Toc toc toc toc toc. Din, ding, sbang. Cinque, sei, forse sette ragazzotti magri che corrono come pazzi. Buttano qualche passo sul muretto, pare possano abbattere i tavolini; qualcuno si alza e si scosta. Devono averla fatta grossa, perché sono inseguiti da tre poliziotti. I primi due hanno la pistola in mano. Corrono, ma faticano e perdono il passo. Il terzo è più lento ancora, arranca. Ricorda uno stanco T.J. Hooker. Arrivato all’altezza dei tavolini, gli cade in terra la pistola. Tutti si voltano e guardano il ferro a terra, mentre lui se ne accorge solo dopo qualche metro: nel frattempo, un ragazzo si alza da un tavolino e avvolge col suo corpo la pistola. La vuole proteggere, con un gesto istintivo. Il poliziotto si rende conto di avere perso la pistola, torna indietro, spinge via il ragazzo, solleva l’arma, riprende l’estenuante corsa. Ancora qualche metro, è proprio davanti a me, e gli cade ancora qualcosa. Un pezzo metallico, scuro, che precipita con fragore. È il caricatore. Lui è già avanti, di nuovo, ed un secondo ragazzo raccoglie quel pezzo di ferro e glielo porge. Torna indietro, una seconda volta; è affannato, non emette suono, prende il metallo e va. Gli altri — sia i buoni che i cattivi — sono spariti oltre l'orizzonte di via Belenzani. Corricchia. Un minuto, giusto il tempo di guardarci perplessi fra noi. Arriva un quarto poliziotto con una torcia. La luce non manca, nel vicolo, eppure... avanza con circospezione, quasi potesse esserci qualche camaleontico criminale mimetizzatosi sulle pareti. Qualche minuto ancora, ed un quinto poliziotto si fa largo tra gli avventori. «Circolare, circolare», sembra pensare. Intanto si vedono lampi di sirene, auto della polizia che partono sgommando da Piazza Duomo e da tutti i dintorni. A gruppetti la gente parla, non senza incredula ironia, di quello cui ha assistito.
Due considerazioni sull’accaduto.
Uno.
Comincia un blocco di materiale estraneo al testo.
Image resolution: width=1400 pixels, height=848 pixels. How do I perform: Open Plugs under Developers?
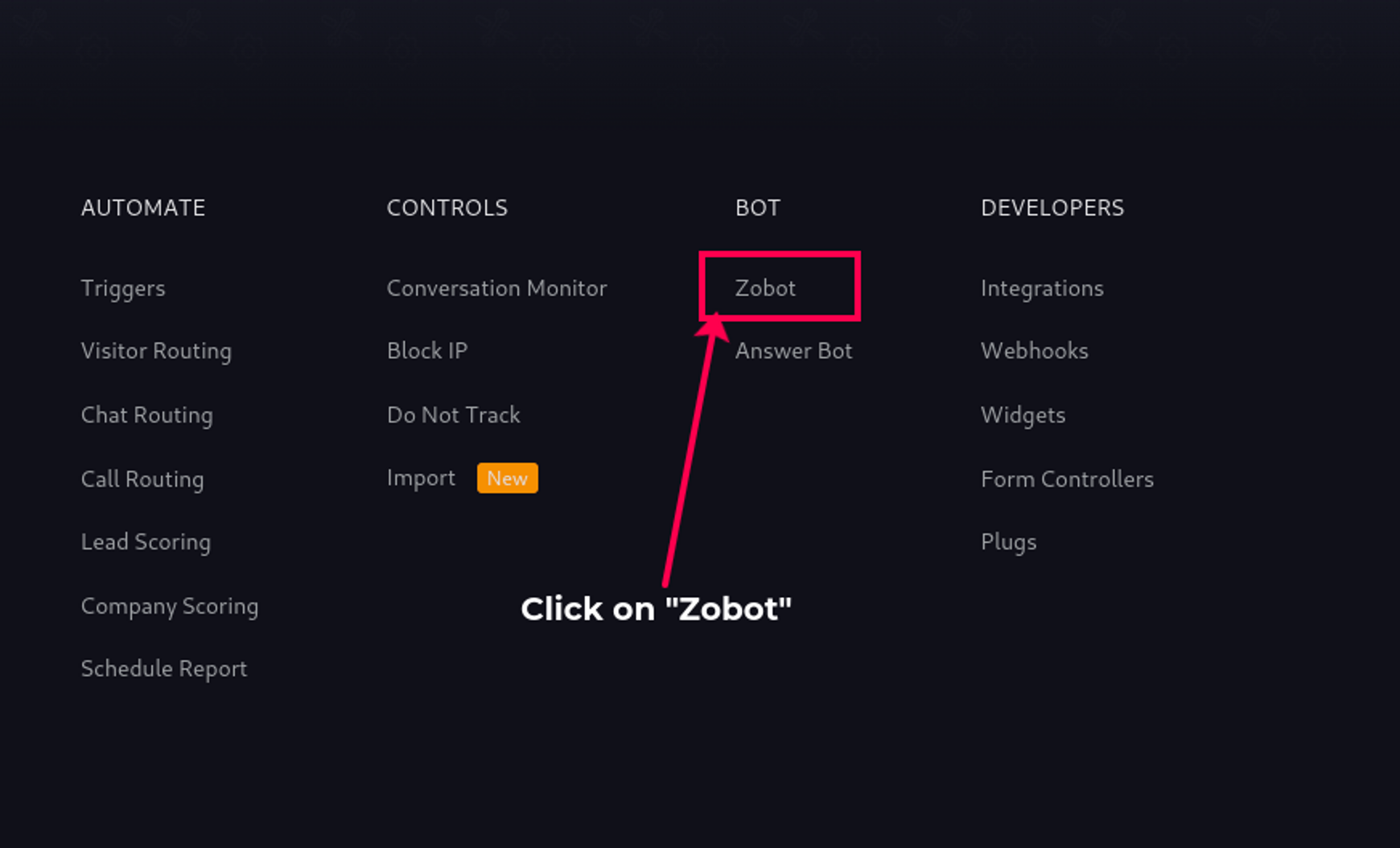tap(1008, 543)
Intorno a Santa Maria Maggiore, in quella parte del centro che fa da confine tra le stazioni e Piazza Duomo, la tensione è percepibile da più di un anno. Per varie ragioni, in primis il controllo dello spaccio. Nei movimenti, nella circospezione, nelle grida; negli sguardi che ti seguono e che mescolano sfida e paura. La guerriglia di qualche settimana fa, partita in Piazza Dante e arrivata fino al centro storico, ha evidentemente alzato il sipario, sparpagliando forze dell’ordine d’ogni genere per le strade. I problemi, però, non nascono dal nulla, né si esauriscono in una fiammata. Non è ragionevole pensarlo, così come non è ragionevole passare di punto in bianco dalla tolleranza totale al correre con la pistola spianata in mezzo alla folla, come in un telefilm.
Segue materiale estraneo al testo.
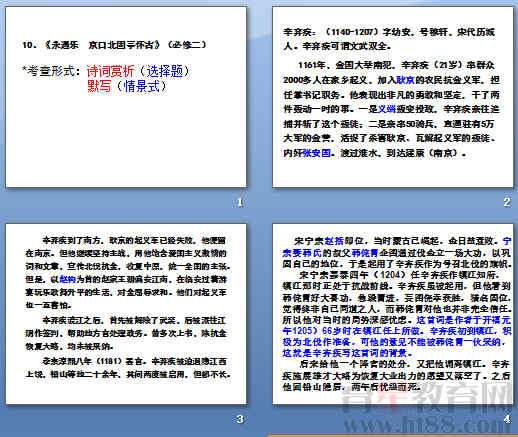Select slide 3 thumbnail starting 辛弃疾到了南方
The height and width of the screenshot is (437, 518).
126,314
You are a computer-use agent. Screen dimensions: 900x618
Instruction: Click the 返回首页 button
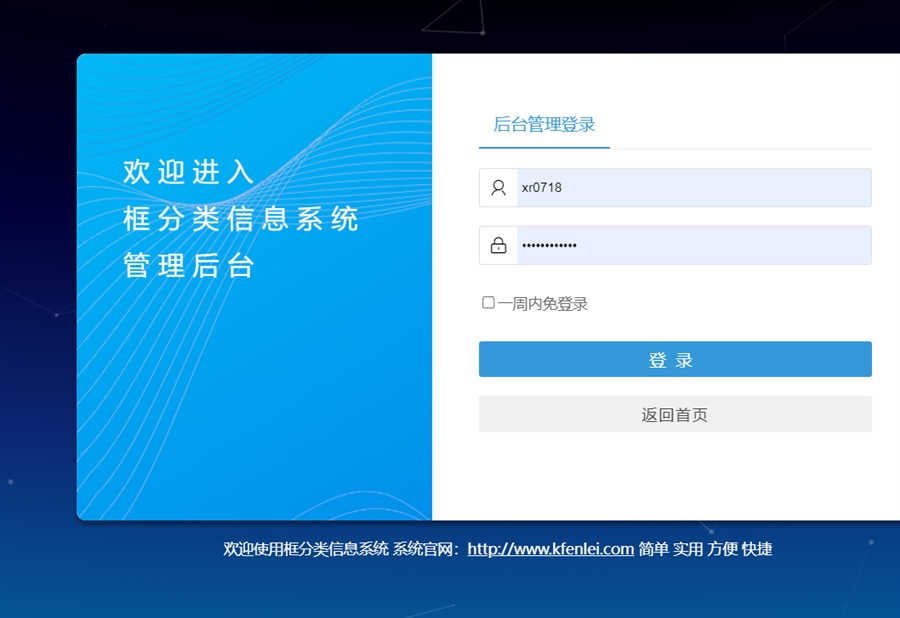(x=675, y=414)
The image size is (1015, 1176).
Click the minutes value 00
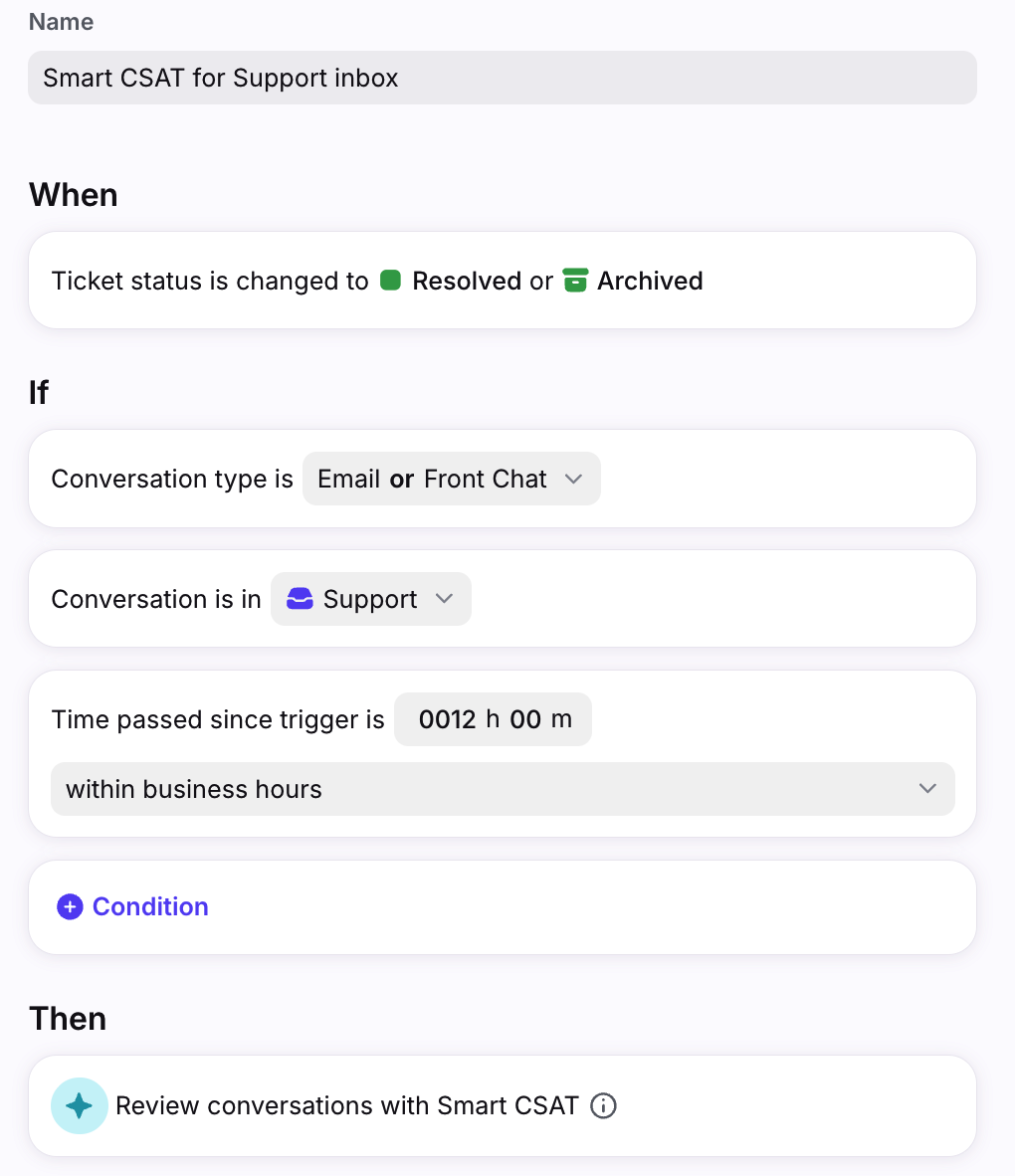point(525,719)
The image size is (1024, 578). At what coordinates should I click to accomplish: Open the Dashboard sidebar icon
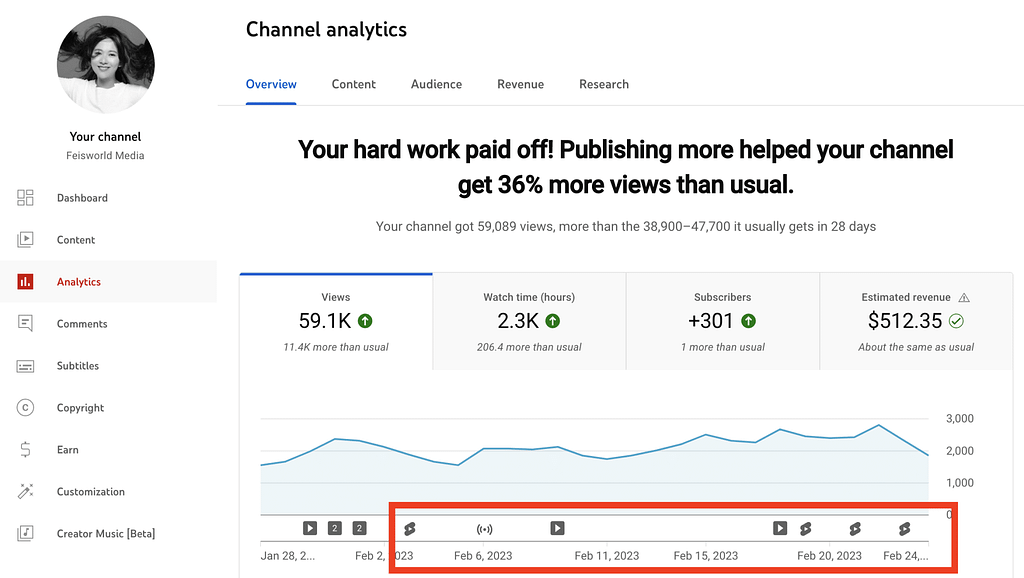coord(26,198)
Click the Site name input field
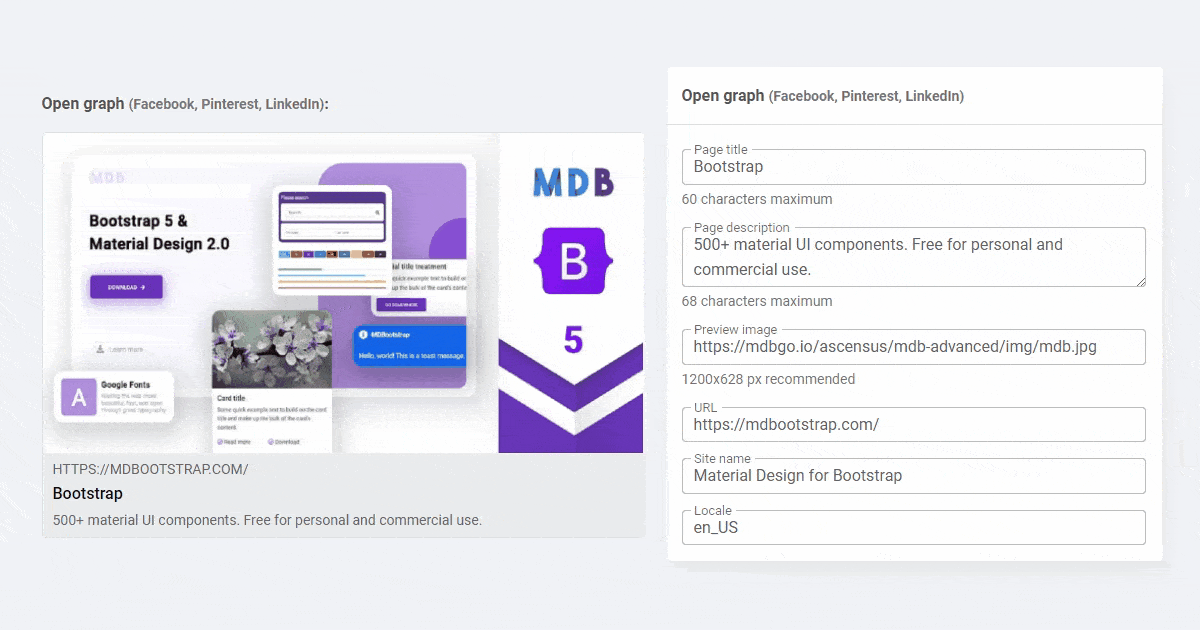This screenshot has height=630, width=1200. (x=914, y=476)
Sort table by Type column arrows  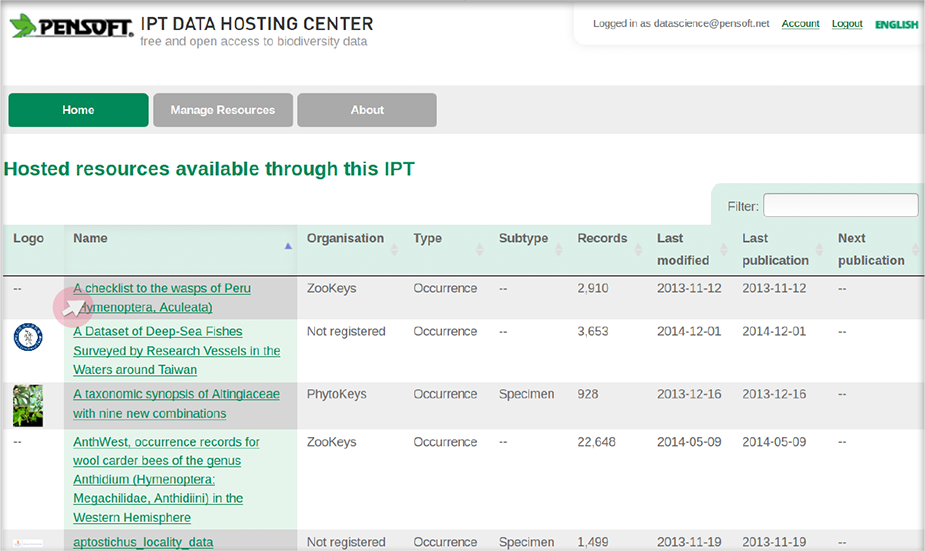point(480,250)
Due. Chi prepara, e come, le forze dell’ordine? I balzelli della pistola sulla strada hanno offerto un’immagine impietosa di quella divisa col fiatone: manco fosse stata un’arma giocattolo, in balia della folla e di un poliziotto impreparato. Quel poliziotto non era evidentemente in sé: non era padrone delle proprie azioni. Il suo sguardo tradiva affanno e insicurezza. Probabilmente avrebbe potuto fare qualsiasi cosa: anche sparare. A chiunque.
Come in un polizi(ott)esco anni '70, ma drammaticamente, grottescamente vero.